In an intriguing follow-up to a case I reported in April concerning a hack-extortion incident involving TheDarkOverlord, Janko Roettgers reports that Larson Studios actually paid TheDarkOverlord’s 50 BTC demand. That alone would be surprising and newsworthy (there had been no payments made to the BTC wallet address given in the extortion contract), but Roettgers also reports that according to Larson, TheDarkOverlord (“TDO”) then screwed them by going after Netflix, letting Larson’s clients know about the hack, and then leaking Orange is the New Black.
Now why would TheDarkOverlord do that? If they wanted to create a brand/reputation that they will return materials and stick to their word — that they are a “professional adversary” — why did they allegedly screw Larson Studios?
And why does Larson believe that certain other victims of TheDarkOverlord paid the ransom demands?
Meanwhile, the security company hired by Larson was looking into the Dark Overlord’s past attacks. The hacking group had targeted a number of healthcare facilities and other businesses in the previous months. “It was Gorilla Glue before us, and a children’s charity right after,” Dondorf said. Past reports seemed to suggest that paying up actually worked. “They would return the materials, destroy the materials, and it was over. This was the way they work,” said Rick Larson.
Now what past reports would those be? Not published reports, certainly, as there was no such evidence ever published. Was the security firm told something privately by previous victims? Perhaps. DataBreaches.net is not surprised to hear that some businesses paid the ransom, but would be very surprised to hear that the children’s charity paid up if they are referring to the cancer charity in Indiana.

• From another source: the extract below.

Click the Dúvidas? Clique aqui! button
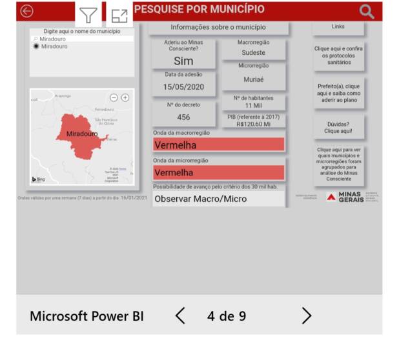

And this is where Larson Studio’s inexperience also bit them. Not really familiar with TDO’s methods, they seem to have misunderstood when journalists reached out to them. Jill Larson told Variety
the hackers even contacted some journalists to ping Larson and ask about a possible incident, just to see whether it would spill the beans. The company kept quiet, and the hackers told the Larsons they had done the right thing.

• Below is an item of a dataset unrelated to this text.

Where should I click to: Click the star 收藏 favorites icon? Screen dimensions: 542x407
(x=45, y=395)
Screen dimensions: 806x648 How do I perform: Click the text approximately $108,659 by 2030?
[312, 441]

The hackers probably weren’t testing Larson to see if they’d spill the beans. They were likely gaming the media, as they’ve always done, to increase pressure on Larson Studios by letting Larson know that the press was aware of the hack and ready to report on it if there was something to report. Pressure on Larson to pay would be especially intense if Larson hadn’t told any of their clients about the hack and theft of the data. It appears that Larson hadn’t told their clients by the time another journalist and DataBreaches.net both reached out to Larson. And to be clear: TDO never told me the victim was Larson Studios. This site figured it out, so there was no way me contacting Larson was a test to see if they would “spill the beans.”

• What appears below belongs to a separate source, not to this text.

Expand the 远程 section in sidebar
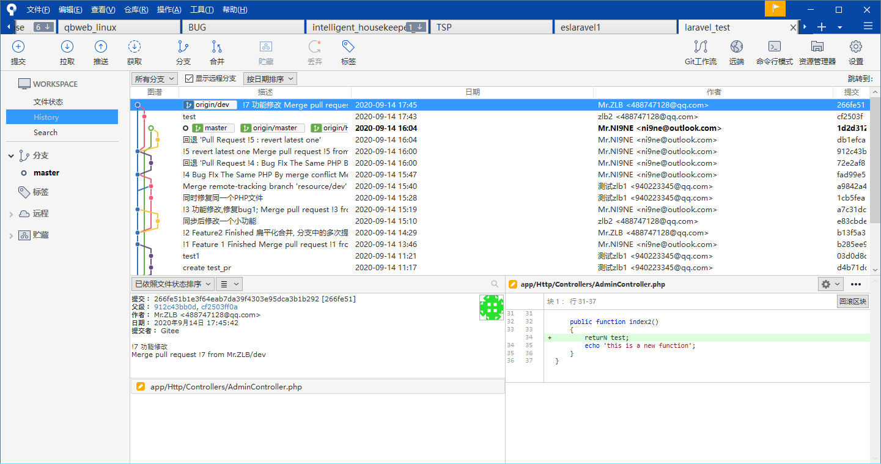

But in many ways, the biggest surprise is that TheDarkOverlord did not keep their word and may have destroyed their credibility going forward:
Soon after, another email from the Dark Overlord arrived at Larson. “They said they felt they owed us an explanation as to why they had done it,” said Jill Larson. In the email, the hackers argued that Larson Studios had broken the terms of the agreement by talking to the FBI. “So they decided to punish us.”
And that, dear readers, strikes this blogger as total b.s. TDO has always known that their victims reach out to the FBI, and has often included little notes in their emails to victims like, “Say Hello to the FBI for us.” They have never, to my knowledge, then “punished” a victim who paid up.
So something doesn’t seem right here, and I am more inclined to believe that they got greedy and tried to get more money from Netflix and then other networks and studios. If I’m wrong, they’re welcome to contact me via secure chat to explain how. I dislike it when things don’t make sense to me.
UPDATE: I was able to make contact with TheDarkOverlord, who tells a somewhat different story than what Roettgers tells. In an encrypted chat, TDO claimed that unlike other victims who have talked to law enforcement, Larson Studios went much further and worked directly with law enforcement.